====== Source records ======

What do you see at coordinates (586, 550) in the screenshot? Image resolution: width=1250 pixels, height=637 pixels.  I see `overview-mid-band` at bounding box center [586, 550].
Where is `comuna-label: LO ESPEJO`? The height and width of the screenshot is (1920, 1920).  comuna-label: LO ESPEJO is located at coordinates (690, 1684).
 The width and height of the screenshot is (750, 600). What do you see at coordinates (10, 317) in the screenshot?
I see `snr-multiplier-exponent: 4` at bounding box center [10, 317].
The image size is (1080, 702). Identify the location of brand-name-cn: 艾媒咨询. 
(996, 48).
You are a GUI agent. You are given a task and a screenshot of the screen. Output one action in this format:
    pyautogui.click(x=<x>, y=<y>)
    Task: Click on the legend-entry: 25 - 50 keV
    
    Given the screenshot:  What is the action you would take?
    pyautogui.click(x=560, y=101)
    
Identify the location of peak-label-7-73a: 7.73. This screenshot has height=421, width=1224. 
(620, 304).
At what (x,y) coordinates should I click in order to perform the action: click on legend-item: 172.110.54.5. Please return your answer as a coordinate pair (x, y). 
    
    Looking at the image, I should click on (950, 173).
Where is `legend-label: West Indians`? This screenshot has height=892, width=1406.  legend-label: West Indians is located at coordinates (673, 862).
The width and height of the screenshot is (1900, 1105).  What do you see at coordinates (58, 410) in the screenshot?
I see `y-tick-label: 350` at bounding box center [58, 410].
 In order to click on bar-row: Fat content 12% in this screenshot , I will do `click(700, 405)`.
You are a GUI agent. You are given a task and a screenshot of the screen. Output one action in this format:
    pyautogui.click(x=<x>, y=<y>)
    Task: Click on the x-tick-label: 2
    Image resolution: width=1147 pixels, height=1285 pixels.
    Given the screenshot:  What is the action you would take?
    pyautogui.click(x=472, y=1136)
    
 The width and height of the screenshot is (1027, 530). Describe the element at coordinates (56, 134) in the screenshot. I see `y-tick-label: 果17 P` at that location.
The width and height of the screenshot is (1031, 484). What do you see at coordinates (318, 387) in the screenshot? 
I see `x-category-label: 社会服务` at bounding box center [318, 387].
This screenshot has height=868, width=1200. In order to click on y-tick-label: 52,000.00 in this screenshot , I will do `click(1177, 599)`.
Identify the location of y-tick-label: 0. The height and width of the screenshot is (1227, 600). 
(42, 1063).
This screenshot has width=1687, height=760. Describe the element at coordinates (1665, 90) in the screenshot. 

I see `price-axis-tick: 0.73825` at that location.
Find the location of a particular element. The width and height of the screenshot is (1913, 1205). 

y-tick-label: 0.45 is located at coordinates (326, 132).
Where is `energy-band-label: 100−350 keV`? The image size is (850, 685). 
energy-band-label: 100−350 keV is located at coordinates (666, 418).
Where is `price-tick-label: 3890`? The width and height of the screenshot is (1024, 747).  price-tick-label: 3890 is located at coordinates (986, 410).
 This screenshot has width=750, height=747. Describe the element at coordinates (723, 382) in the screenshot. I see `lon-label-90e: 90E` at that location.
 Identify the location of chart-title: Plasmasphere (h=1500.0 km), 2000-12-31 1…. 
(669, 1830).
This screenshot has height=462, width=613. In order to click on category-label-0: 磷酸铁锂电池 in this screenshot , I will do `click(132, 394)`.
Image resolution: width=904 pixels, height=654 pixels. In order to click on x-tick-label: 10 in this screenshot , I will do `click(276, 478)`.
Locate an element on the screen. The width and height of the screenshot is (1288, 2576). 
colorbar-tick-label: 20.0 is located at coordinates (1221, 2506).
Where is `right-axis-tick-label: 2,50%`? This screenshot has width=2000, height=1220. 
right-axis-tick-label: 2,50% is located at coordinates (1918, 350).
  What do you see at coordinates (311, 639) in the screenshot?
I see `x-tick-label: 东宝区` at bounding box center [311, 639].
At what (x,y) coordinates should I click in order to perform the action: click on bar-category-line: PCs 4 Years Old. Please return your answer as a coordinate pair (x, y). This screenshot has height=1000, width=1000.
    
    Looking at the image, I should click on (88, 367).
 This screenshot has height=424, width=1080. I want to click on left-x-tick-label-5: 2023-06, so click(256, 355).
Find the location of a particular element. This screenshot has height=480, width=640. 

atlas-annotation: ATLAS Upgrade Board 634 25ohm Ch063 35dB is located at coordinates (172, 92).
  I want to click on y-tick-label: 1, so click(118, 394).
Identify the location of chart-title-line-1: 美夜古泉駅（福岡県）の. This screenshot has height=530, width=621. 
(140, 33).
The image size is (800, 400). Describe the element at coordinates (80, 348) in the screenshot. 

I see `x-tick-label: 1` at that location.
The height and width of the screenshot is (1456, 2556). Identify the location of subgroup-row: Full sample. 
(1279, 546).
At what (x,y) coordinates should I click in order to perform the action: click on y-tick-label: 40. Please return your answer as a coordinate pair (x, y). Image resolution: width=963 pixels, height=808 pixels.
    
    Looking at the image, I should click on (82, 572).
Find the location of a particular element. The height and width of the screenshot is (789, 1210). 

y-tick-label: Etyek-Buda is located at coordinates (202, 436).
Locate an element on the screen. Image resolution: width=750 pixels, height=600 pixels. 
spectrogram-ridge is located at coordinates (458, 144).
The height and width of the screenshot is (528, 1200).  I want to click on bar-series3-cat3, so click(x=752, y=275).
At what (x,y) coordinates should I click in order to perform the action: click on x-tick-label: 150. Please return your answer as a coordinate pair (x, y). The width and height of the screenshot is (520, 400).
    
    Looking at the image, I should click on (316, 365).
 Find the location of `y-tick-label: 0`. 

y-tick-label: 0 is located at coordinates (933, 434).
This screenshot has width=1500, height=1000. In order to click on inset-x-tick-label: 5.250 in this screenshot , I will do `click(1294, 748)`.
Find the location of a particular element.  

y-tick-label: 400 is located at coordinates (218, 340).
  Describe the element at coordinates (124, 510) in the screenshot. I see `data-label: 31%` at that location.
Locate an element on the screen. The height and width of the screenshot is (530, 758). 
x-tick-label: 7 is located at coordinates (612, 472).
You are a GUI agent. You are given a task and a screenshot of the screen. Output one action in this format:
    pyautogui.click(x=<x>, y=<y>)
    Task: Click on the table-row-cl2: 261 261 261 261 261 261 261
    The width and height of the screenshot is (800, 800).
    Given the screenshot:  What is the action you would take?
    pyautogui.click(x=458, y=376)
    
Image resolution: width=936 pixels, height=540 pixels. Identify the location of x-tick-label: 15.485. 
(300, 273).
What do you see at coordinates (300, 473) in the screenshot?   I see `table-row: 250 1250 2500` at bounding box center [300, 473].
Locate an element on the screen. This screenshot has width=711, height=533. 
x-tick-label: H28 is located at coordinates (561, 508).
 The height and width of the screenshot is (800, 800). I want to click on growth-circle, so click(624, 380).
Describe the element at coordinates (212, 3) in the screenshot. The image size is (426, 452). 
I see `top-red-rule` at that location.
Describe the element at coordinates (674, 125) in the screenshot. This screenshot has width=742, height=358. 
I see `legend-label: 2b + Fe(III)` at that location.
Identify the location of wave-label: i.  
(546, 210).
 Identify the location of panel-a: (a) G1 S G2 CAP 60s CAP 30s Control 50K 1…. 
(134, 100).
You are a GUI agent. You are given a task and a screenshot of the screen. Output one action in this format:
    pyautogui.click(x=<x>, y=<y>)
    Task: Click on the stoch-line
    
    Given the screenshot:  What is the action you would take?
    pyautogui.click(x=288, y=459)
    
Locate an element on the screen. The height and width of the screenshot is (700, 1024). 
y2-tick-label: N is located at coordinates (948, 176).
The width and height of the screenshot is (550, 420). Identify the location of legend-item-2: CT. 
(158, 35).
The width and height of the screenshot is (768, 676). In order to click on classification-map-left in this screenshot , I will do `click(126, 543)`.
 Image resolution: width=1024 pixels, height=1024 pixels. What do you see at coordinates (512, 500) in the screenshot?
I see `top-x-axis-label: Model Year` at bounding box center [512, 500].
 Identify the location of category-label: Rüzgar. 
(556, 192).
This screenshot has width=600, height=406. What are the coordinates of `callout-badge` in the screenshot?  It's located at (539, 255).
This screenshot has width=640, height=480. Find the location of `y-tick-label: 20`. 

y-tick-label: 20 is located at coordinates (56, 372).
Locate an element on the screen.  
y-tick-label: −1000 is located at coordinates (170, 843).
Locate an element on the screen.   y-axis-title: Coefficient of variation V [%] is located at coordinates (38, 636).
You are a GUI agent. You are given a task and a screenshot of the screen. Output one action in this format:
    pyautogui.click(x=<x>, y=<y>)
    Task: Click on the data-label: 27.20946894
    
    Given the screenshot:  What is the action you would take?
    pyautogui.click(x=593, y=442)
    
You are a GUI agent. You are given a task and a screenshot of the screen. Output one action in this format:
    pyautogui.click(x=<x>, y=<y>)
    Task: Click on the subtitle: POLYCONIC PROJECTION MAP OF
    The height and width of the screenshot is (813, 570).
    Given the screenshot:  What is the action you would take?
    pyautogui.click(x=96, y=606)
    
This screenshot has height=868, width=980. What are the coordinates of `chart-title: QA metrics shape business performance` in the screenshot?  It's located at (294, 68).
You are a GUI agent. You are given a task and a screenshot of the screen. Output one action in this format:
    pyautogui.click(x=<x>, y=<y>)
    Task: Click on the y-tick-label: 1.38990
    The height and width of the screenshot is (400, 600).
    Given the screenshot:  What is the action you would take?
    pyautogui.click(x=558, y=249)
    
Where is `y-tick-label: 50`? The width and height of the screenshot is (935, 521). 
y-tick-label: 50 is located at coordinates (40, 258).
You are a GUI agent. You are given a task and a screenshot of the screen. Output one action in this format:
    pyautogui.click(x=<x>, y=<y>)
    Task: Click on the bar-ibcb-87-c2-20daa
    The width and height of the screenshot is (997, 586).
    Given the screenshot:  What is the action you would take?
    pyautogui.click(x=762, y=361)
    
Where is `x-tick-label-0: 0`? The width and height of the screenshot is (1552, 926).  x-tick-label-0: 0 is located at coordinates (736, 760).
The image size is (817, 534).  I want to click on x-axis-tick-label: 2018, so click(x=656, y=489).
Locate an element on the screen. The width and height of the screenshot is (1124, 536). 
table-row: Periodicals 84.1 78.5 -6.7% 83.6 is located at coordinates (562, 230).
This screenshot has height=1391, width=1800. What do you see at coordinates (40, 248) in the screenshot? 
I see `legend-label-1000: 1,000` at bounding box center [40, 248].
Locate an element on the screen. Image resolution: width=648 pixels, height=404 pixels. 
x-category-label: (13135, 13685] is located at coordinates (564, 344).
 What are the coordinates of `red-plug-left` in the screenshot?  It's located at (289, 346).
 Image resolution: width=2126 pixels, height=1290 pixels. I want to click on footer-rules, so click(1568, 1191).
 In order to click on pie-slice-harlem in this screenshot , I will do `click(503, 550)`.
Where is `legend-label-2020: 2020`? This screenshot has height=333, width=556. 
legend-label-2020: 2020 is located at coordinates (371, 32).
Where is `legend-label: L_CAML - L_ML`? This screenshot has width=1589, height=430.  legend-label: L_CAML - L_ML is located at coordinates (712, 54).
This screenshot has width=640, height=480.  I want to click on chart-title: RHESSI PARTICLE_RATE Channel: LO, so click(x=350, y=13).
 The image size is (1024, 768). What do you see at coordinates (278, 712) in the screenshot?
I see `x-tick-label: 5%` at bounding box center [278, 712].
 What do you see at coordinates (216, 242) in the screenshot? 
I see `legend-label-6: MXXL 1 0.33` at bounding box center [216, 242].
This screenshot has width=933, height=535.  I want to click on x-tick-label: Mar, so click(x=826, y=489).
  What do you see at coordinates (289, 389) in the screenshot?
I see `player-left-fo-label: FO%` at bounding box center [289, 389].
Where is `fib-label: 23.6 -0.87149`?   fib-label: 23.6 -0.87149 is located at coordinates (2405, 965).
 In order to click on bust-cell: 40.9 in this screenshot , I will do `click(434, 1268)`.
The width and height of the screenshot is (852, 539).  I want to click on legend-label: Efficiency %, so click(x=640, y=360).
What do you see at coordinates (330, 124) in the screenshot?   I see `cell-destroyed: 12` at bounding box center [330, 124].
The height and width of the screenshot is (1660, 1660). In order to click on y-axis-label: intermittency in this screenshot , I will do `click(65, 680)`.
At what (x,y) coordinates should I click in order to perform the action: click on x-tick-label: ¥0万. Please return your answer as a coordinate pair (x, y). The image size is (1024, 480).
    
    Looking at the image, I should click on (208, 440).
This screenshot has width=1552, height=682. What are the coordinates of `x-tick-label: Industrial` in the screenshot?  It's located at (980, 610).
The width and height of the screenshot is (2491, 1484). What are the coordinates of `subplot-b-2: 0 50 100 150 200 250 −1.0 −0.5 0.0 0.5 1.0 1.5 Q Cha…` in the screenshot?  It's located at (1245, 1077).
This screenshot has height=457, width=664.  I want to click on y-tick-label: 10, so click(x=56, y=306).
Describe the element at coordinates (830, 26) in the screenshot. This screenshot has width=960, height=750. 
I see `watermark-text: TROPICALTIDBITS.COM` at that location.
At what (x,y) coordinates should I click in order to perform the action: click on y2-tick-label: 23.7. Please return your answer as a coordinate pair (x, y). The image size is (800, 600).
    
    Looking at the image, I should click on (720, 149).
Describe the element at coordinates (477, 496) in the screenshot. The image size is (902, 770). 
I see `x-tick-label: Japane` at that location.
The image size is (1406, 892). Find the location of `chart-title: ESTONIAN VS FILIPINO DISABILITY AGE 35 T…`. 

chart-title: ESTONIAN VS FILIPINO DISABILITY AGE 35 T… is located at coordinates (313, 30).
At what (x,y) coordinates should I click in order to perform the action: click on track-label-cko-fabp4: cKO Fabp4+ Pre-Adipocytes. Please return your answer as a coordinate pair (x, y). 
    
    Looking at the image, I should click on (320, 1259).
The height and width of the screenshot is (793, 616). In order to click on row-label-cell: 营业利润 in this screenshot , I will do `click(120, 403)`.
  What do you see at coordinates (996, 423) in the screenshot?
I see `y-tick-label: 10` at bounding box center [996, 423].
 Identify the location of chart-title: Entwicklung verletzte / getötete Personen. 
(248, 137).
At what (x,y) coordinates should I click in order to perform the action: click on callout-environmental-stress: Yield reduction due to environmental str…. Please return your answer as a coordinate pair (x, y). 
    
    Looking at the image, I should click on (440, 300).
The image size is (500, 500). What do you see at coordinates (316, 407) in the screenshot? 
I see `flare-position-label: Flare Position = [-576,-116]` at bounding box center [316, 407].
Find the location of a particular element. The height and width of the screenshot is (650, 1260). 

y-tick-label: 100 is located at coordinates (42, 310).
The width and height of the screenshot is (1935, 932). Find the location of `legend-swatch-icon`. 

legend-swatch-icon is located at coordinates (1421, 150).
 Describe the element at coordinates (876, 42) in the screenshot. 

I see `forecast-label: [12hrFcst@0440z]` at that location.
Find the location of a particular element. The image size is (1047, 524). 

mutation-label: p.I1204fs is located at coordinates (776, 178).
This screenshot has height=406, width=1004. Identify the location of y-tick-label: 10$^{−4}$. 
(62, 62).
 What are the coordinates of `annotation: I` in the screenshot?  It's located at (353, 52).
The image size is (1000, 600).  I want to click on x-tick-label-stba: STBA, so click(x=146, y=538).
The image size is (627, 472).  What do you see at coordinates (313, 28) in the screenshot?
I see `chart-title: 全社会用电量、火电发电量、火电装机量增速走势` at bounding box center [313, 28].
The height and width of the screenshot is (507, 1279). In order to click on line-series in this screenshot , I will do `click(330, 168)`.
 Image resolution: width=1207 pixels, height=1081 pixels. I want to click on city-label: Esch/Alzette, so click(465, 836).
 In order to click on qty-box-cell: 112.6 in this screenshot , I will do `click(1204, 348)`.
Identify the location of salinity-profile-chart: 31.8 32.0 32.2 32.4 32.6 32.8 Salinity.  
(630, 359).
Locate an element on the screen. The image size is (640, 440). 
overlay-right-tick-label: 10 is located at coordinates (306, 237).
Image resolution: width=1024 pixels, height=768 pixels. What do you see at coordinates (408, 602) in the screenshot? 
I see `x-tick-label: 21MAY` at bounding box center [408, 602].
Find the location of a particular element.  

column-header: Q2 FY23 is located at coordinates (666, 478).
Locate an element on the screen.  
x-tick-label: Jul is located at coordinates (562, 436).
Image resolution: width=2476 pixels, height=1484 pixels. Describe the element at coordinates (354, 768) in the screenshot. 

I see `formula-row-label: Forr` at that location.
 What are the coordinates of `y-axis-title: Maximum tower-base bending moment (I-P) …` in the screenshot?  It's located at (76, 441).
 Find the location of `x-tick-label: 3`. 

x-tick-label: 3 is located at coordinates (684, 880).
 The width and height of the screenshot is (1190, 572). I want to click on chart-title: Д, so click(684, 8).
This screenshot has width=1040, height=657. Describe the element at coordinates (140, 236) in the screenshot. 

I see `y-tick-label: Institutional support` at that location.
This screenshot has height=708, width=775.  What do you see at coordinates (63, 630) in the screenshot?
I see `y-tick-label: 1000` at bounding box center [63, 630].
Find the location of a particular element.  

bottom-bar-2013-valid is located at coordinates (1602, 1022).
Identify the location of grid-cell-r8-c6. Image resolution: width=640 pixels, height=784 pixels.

======

Reproduce the material from the line containing "on track-label-cko-fabp4: cKO" through the line containing "center [996, 423].", keeping every line unchanged.

### Exercise solution
At what (x,y) coordinates should I click in order to perform the action: click on track-label-cko-fabp4: cKO Fabp4+ Pre-Adipocytes. Please return your answer as a coordinate pair (x, y). 
    
    Looking at the image, I should click on (320, 1259).
The height and width of the screenshot is (793, 616). In order to click on row-label-cell: 营业利润 in this screenshot , I will do `click(120, 403)`.
  What do you see at coordinates (996, 423) in the screenshot?
I see `y-tick-label: 10` at bounding box center [996, 423].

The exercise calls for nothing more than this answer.